I've been working on a quantum related problem in my math physics class and I've run into a snag. When dealing with Legendre Polynomials ( specifically : $$P_{lm} (x)$$ ), I can find the general expression that can be used to derive the polynomial for any sets of l and m (wolfram math has that explicit equation on their website on this page, eq 65: http://mathworld.wolfram.com/LegendrePolynomial.html" .)

However, when trying to find the general expression for the Legendre polynomial of cos: $$P_{lm}(cos(\theta))$$, I find nothing. I tried to come up with the expression on my own by substituting for $$x = cos(\theta)$$ and $$dx = -sin(\theta)d\theta$$ , but I do not know how to handle the term with the derivative which goes like: $$\frac{d^{l+m}}{dx^{l+m}}$$.

My first guess was to try and replace the differential $$dx^{l+m}$$ with $$(-sin(\theta)d\theta)^{l+m}$$, but this didn't seem to give the correct final result.

If anybody knows of a website where the $$P_{lm}(cos(\theta))$$ formula is explicity given, or if someone knows how to actually derive the general form for these polynomials, let me know. I would really appreciate it. Thanks for your time.

PCalhoun

P.S. If more information is needed about the problem, I would be glad to elaborate.

 

[tiny-tim]

I tried to come up with the expression on my own by substituting for $$x = cos(\theta)$$ and $$dx = -sin(\theta)d\theta$$ , but I do not know how to handle the term with the derivative which goes like: $$\frac{d^{l+m}}{dx^{l+m}}$$.

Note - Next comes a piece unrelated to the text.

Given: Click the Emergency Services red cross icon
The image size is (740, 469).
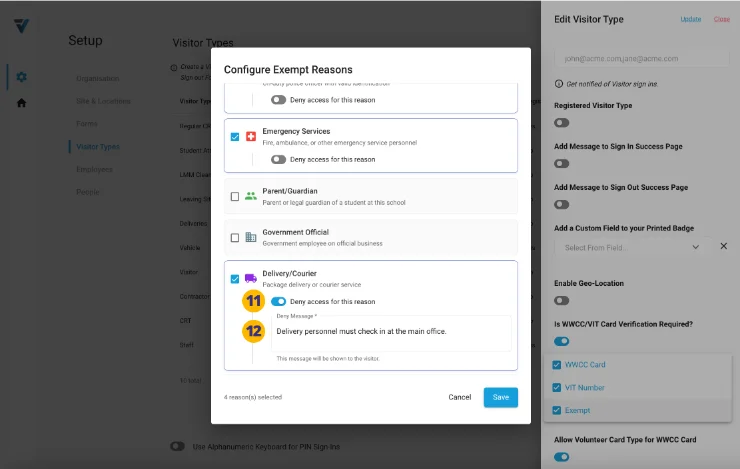Looking at the screenshot, I should click(x=250, y=137).

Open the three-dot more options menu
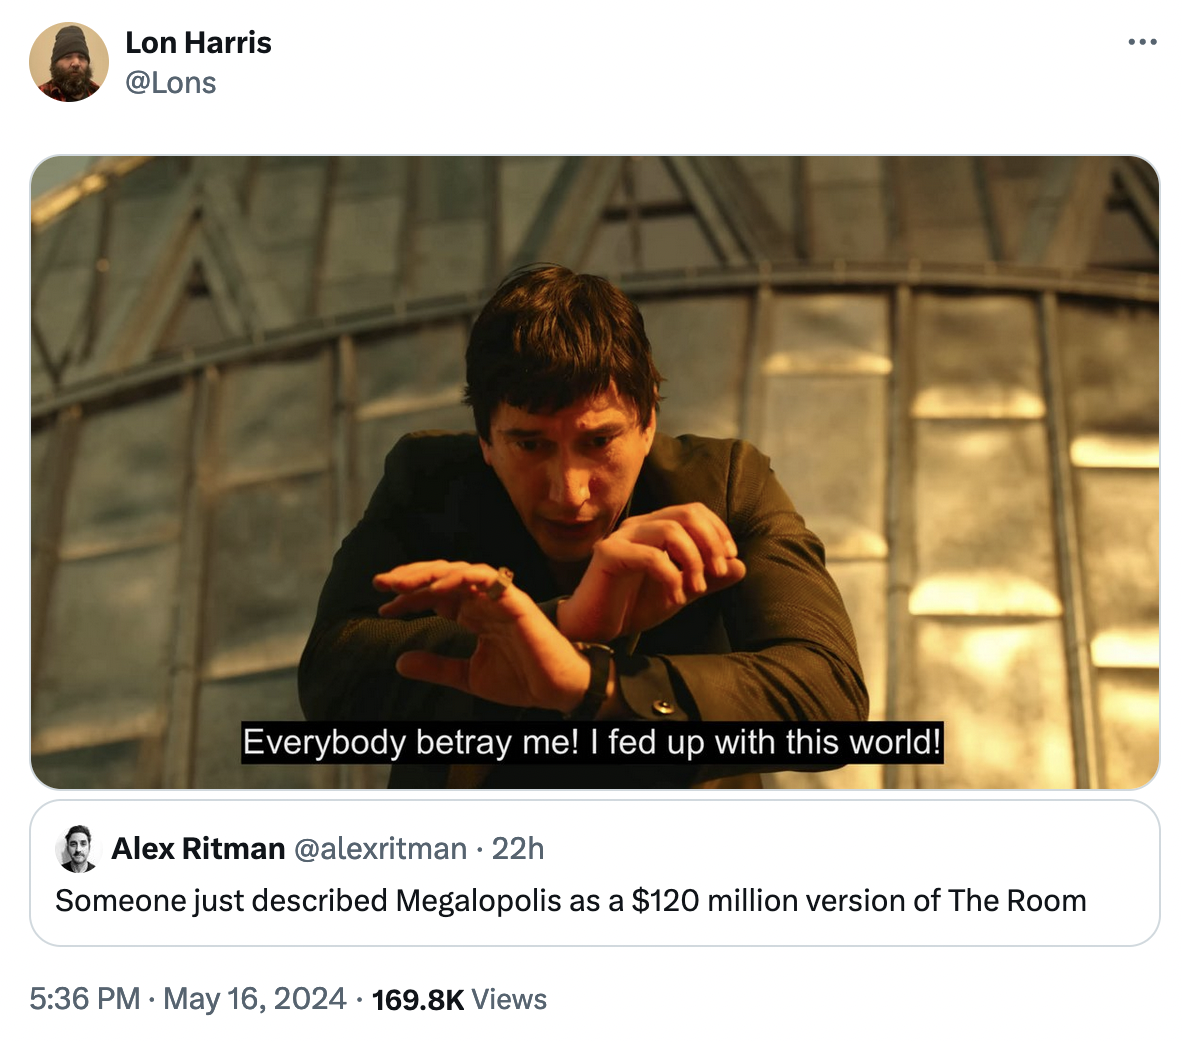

My first guess was to try and replace the differential $$dx^{l+m}$$ with $$(-sin(\theta)d\theta)^{l+m}$$, but this didn't seem to give the correct final result.

Hey pcalhoun!

(have a theta: θ )

d/dx = d/dθ dθ/dx = (-1/sinθ)d/dθ

d²/dx² = (-1/sinθ)d/dθ [(-1/sinθ)d/dθ] = …

 

[Meir Achuz]

Just use (64) with cos theta=x. Then at the end go back to cos theta.